Der Stand auf dem Flohmarkt am Goldbekhaus war ein einziges Durcheinander. Lauter Umzugskartons, die kreuz und quer standen und aus denen aller möglicher Plunder quoll. Mittendrin eine junge Frau, die gestresst wirkte – und gleichzeitig froh darüber, die Karton-Inhalte loszuwerden.
Wurde 1945 verboten: „Nesthäkchen und der Weltkrieg“
Mein Blick fiel auf eine Kiste mit alten Büchern. Die romantischen Zeichnungen auf den Einbänden erinnerten mich an die Mädchenbücher meiner Mutter und meiner Großmutter, die ich selbst als Kind gelesen habe. „Trotzkopf“, „Gisel und Ursel“, „Nesthäkchen“ und wie sie alle hießen.
Besonders „Nesthäkchen“ gehörte damals zu meinen Favoriten. Blöd war nur, dass die Geschichte in zehn Bänden vom Aufwachsen einer Bürgerstochter aus Berlin bis hin zu ihrem hohen Alter mittendrin eine Unterbrechung erfuhr. Denn zwischen Band 3 und Band 5 fehlte ein Buch. „Nesthäkchen und der Weltkrieg“, erstmals erschienen Ende 1916, landete 1945 wegen Kriegsverherrlichung auf der Zensurliste der alliierten Kontrollbehörden und wurde verboten.
Ausgerechnet der Band also, in dem „Nesthäkchen“ so alt war, wie ich, als ich die Bücher las, war nicht vorhanden und ich glaubte meiner Mutter nur halb, dass sie ihn wirklich nicht besaß und nicht doch in Wirklichkeit vor mir versteckte.

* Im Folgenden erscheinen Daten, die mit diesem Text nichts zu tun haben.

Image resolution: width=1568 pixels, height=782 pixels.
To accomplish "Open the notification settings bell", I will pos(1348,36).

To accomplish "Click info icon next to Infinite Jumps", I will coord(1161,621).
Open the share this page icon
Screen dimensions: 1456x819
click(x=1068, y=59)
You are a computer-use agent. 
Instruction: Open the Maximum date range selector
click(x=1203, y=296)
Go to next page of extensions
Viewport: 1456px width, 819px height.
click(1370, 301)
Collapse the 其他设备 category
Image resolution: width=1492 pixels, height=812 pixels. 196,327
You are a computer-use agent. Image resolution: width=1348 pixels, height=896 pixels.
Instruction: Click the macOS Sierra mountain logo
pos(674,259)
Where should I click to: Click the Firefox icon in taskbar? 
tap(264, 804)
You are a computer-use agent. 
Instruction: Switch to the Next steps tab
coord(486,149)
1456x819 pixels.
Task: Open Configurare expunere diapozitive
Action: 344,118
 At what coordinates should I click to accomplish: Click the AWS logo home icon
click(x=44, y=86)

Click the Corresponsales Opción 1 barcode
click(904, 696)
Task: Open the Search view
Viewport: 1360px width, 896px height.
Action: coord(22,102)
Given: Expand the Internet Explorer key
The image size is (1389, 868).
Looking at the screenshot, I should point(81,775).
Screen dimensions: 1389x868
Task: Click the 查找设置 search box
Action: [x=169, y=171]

Nichts fürs Kinderzimmer: Kriegsverherrlichung und glühender Patriotismus
Mehr als 30 Jahre später entzifferte ich nun auf dem Flohmarkt also den in altdeutscher Schrift gedruckten Titel des kopfüber liegenden Buchs. Und es war der verbotene Band! Ob die junge Frau überhaupt wusste, was sie da verkaufte? „Das sind alles Sachen von meiner verstorbenen Großmutter“, erzählte die Frau. „Muss alles weg.“
Ich fragte sie vorsichtig nach dem Preis. Und ihre Antwort zeigte, dass sie nichts von der Geschichte des Buches wusste: „Zwei Euro.“ Ich zückte schnell mein Portemonnaie. Erst später sah ich, dass dieser Band, der kein Erscheinungsjahr trägt, aber eine in Sütterlin geschriebene Widmung, die auf das Alter hindeutet: „Weihnachten 1930. Von deiner Patentante. Frau M. Groß“, bei Ebay für 135 Euro angeboten wird.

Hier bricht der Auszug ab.